--------------------------------------------------------------------------------
ÖNEMLİ OLAN “ASIL BABA”…

--------------------------------------------------------------------------------
Tarih : 06.10.2011 17:12:23
--------------------------------------------------------------------------------
Bu naif, güçsüz ana düşük yapmazsa, bu “asıl baba”dan olacak çocuğun 12 Eylül 2010 doğumlu ağabeyine benzemesi olasılığını sizlerin takdirlerine sunuyorum. Ne var ki; maalesef, hilkat garibesi yavrucakların ömrü uzun olmaz…
--------------------------------------------------------------------------------
ÖNEMLİ OLAN “ASIL BABA”…

Dr. Noyan UMRUK
Meclis açıldı, gündem yeni anayasa. Dakika:1, Gol:2...Maç çift santrafor oynanıyor. Böyle giderse, daha yenecek çok gol var. Biz şimdilik yenilen gollere bakalım.
Ismarlanan bebek dokuz ay ya da bir yılda peydahlanacak ve hiçbir ideoloji ya da doktrinin mührünü (Kastedilen herhalde mevcut anayasanın değiştirilemez nitelikteki ilk 3maddesi, Atatürk Milliyetçiliği vurgusu ve 66ncı maddedeki Türklük tanımı. Anlaşılan yeni anayasanın asıl amacı temel hak ve özgürlükleri, medeni, siyasi, sosyal, ekonomik hakları geliştirmekten çok, birilerinin ısrarlı siparişini alelacele karşılamak.) taşımayacakmış. Ancak, bir bebeğin hiçbir iz ya da mühür taşımaması genetik olarak mümkün değil. Her bebek ana babadan başlayıp, yedi göbek geriye uzanan bir takım mühürler taşır ya.
Neyse yerimiz dar. Biz, hemen, nasıl bir bebekle karsılaşabileceğimizi anlayabilmek için ana ve babanın genetik “pozisyonlarını” değerlendirelim.
Ana: Uzlaşma komisyonu, %10 barajla ve de tekseçiçilerce oluşturulan mecliste yer alabilen ideolojilerin eşit sayıdaki temsilcileri. Toplumu tatmin edecek, anaç bir asli kurucu meclis yerine, gebeliği sırasında üniversiteler, sendikalar, sivil toplum kuruluşlarınca “dostlar alışverişte görsün” yöntemi ile besleneceği görüntüsü verilen bir garip yaratık.
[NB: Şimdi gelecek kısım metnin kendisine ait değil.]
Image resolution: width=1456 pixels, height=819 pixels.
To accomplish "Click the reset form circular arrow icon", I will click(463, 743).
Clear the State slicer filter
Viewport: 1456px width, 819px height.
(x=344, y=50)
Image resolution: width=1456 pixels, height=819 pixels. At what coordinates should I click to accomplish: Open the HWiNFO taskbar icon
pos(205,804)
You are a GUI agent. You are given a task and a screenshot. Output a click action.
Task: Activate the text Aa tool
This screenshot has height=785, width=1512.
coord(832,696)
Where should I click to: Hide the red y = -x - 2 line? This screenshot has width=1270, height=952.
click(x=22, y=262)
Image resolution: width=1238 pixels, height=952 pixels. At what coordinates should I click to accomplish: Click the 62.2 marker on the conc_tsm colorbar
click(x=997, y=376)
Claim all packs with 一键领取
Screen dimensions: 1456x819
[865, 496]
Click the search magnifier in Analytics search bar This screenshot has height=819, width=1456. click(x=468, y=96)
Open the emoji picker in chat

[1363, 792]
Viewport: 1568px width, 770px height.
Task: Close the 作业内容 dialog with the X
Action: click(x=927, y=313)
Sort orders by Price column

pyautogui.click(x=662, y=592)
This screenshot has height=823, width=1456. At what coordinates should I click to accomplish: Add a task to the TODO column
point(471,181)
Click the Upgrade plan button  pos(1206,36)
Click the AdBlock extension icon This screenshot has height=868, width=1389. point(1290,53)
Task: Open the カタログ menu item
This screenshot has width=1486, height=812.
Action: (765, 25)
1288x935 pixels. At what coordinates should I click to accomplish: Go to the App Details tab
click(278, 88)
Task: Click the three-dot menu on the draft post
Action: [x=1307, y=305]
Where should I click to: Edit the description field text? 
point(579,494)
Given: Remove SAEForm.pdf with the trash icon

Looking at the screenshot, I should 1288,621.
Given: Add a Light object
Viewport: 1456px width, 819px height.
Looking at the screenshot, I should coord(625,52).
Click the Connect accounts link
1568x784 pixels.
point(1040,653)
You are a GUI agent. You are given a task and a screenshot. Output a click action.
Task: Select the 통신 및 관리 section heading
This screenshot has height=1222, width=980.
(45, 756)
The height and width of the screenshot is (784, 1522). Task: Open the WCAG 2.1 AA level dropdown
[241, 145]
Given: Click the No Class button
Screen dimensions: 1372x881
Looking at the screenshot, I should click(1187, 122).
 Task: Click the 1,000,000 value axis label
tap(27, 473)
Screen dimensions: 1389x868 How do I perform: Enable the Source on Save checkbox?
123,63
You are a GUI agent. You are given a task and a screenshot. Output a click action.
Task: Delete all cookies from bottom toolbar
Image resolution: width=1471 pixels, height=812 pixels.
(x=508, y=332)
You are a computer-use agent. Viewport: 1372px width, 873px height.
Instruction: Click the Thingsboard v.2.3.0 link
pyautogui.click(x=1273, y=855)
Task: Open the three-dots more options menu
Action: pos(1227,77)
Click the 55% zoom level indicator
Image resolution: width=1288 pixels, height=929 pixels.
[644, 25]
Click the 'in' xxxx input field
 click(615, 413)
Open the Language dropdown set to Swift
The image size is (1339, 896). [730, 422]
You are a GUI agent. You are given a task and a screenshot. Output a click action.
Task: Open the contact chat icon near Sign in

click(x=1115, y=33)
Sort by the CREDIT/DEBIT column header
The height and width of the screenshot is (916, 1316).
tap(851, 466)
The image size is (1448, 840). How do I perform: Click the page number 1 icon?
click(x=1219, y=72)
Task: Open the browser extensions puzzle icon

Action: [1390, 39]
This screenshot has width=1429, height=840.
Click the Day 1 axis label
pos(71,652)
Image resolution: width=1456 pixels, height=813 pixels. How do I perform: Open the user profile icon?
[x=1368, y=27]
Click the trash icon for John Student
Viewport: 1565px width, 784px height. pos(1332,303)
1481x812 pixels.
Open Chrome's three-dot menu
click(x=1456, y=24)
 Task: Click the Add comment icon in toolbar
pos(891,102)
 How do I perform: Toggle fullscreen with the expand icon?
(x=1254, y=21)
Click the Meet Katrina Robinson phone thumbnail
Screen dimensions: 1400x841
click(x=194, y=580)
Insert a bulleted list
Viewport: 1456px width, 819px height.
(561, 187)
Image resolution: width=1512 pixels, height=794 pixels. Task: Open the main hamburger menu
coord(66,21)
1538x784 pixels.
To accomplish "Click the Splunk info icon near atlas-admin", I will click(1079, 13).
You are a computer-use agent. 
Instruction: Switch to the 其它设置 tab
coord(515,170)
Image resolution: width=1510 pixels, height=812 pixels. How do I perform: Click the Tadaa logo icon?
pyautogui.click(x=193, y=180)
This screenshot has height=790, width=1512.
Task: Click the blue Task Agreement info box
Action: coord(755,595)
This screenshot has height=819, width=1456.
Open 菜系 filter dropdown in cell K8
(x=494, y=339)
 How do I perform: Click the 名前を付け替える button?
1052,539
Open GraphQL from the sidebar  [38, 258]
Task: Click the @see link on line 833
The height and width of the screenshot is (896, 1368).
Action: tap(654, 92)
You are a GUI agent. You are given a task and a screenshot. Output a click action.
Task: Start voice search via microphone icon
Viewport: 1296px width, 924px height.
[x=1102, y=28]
Baba: Biraz karışık. İlk bakışta meclis gibi görünüyor. Ama biraz dikkatli bakınca, “asıl baba” meclisteki kahir çoğunluğun tekseçiçisi. “Asıl baba”nın genetik özellikleri çok güçlü ve belirgin. Bebek büyük olasılıkla her bakımdan ona benzeyeceği için, bu bebekle yaşaması öngörülen toplumun, “asıl baba”nın genetik özelliklerini hatırlamasında büyük yarar var:
· Bir kez, “Atatürk Milliyetçiliği” gibi, normalde toplum sağlığına çok yararlı bir bakteriye karşı çok duyarlı bünyesi var. Yemeklerden sonra üç öğün “ümmet” hapı alıyor. Ancak, Ortadoğu, pardon ortalık karıştı. Bu ithal ilacı artık bulamayabilir.
· Buna karşılık toplum sağlığı için son derece zararlı olan“etnik, dinsel ayırımcılık” virüsü akıllara durgunluk verecek şekilde ona yarıyor.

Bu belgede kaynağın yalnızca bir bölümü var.